Collected data entries:
■ ■ ■
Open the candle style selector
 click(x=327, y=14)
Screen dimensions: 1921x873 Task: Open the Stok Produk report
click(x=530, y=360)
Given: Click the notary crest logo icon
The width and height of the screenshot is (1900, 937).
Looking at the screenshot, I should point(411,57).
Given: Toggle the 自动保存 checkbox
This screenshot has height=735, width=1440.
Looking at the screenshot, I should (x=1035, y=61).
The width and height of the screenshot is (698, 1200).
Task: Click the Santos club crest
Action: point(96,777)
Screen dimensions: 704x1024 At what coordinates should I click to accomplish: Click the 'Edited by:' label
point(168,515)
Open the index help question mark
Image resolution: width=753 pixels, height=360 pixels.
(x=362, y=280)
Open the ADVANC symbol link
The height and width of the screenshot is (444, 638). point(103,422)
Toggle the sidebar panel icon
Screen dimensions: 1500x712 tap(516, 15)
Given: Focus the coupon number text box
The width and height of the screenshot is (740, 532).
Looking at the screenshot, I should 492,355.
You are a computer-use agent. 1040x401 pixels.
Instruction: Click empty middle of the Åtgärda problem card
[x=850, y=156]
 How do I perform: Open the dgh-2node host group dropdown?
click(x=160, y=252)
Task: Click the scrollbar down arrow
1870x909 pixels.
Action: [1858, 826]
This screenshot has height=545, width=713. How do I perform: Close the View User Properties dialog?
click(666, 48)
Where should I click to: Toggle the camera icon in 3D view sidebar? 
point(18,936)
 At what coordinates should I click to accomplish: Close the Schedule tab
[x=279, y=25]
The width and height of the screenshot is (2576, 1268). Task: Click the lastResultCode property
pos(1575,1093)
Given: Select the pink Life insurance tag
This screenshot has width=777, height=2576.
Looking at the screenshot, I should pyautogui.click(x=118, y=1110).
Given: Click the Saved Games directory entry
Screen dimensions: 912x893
■ ■ ■
▶ _WHAT THE EXERCISE ASKS_:
Your answer must consist of every line above, reproduced exactly.

▶ _WRITTEN REPLY_:
Open the candle style selector
 click(x=327, y=14)
Screen dimensions: 1921x873 Task: Open the Stok Produk report
click(x=530, y=360)
Given: Click the notary crest logo icon
The width and height of the screenshot is (1900, 937).
Looking at the screenshot, I should point(411,57).
Given: Toggle the 自动保存 checkbox
This screenshot has height=735, width=1440.
Looking at the screenshot, I should (x=1035, y=61).
The width and height of the screenshot is (698, 1200).
Task: Click the Santos club crest
Action: point(96,777)
Screen dimensions: 704x1024 At what coordinates should I click to accomplish: Click the 'Edited by:' label
point(168,515)
Open the index help question mark
Image resolution: width=753 pixels, height=360 pixels.
(x=362, y=280)
Open the ADVANC symbol link
The height and width of the screenshot is (444, 638). point(103,422)
Toggle the sidebar panel icon
Screen dimensions: 1500x712 tap(516, 15)
Given: Focus the coupon number text box
The width and height of the screenshot is (740, 532).
Looking at the screenshot, I should 492,355.
You are a computer-use agent. 1040x401 pixels.
Instruction: Click empty middle of the Åtgärda problem card
[x=850, y=156]
 How do I perform: Open the dgh-2node host group dropdown?
click(x=160, y=252)
Task: Click the scrollbar down arrow
1870x909 pixels.
Action: [1858, 826]
This screenshot has height=545, width=713. How do I perform: Close the View User Properties dialog?
click(666, 48)
Where should I click to: Toggle the camera icon in 3D view sidebar? 
point(18,936)
 At what coordinates should I click to accomplish: Close the Schedule tab
[x=279, y=25]
The width and height of the screenshot is (2576, 1268). Task: Click the lastResultCode property
pos(1575,1093)
Given: Select the pink Life insurance tag
This screenshot has width=777, height=2576.
Looking at the screenshot, I should pyautogui.click(x=118, y=1110).
Given: Click the Saved Games directory entry
Screen dimensions: 912x893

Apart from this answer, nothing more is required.